↓
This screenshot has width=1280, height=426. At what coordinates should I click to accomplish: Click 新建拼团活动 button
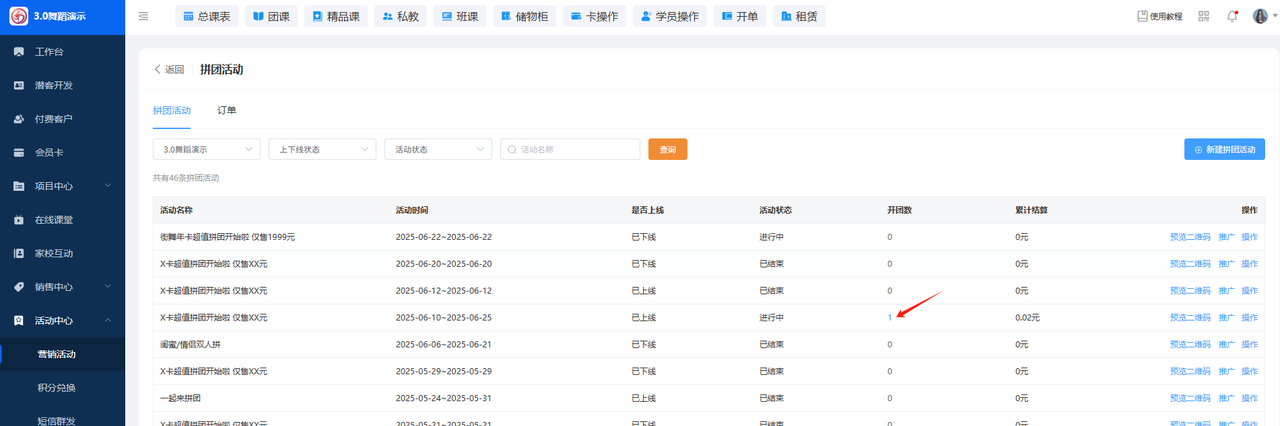pos(1224,149)
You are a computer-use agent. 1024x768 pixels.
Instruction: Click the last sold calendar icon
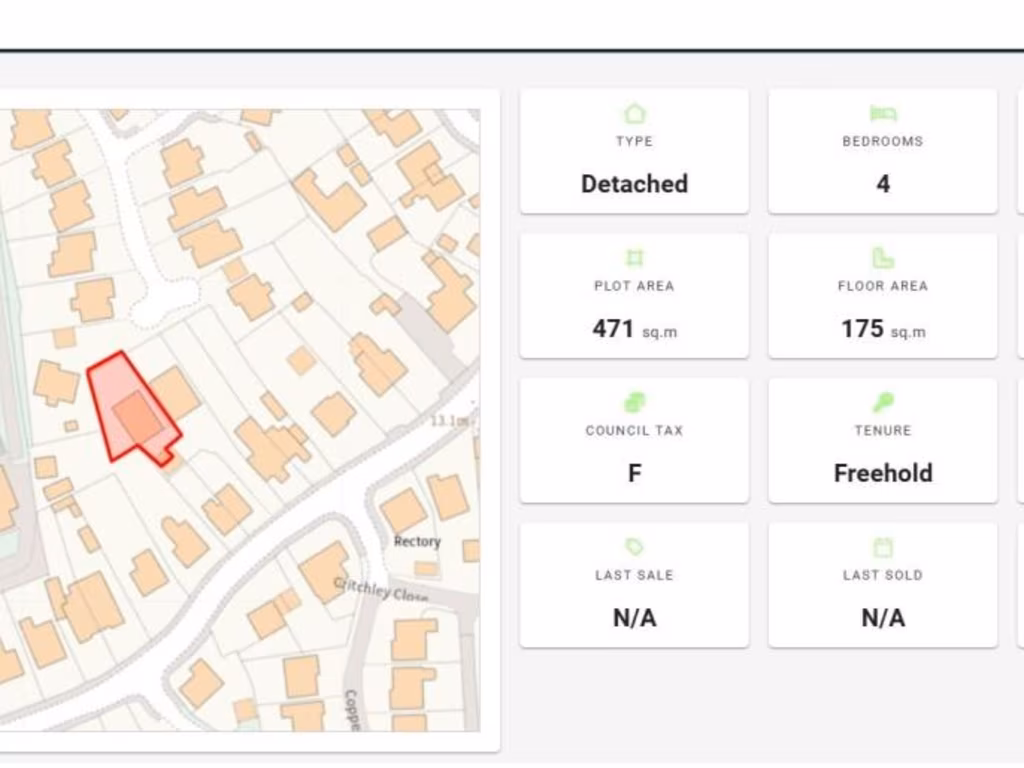(x=883, y=547)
↑
_Exercise aim_
In the copy, leave out the pictures and restate the records exactly.

_Problem solution_
This screenshot has width=1280, height=426. At what coordinates should I click to accomplish: Click 新建拼团活动 button
pos(1224,149)
You are a computer-use agent. 1024x768 pixels.
Instruction: Click the last sold calendar icon
(x=883, y=547)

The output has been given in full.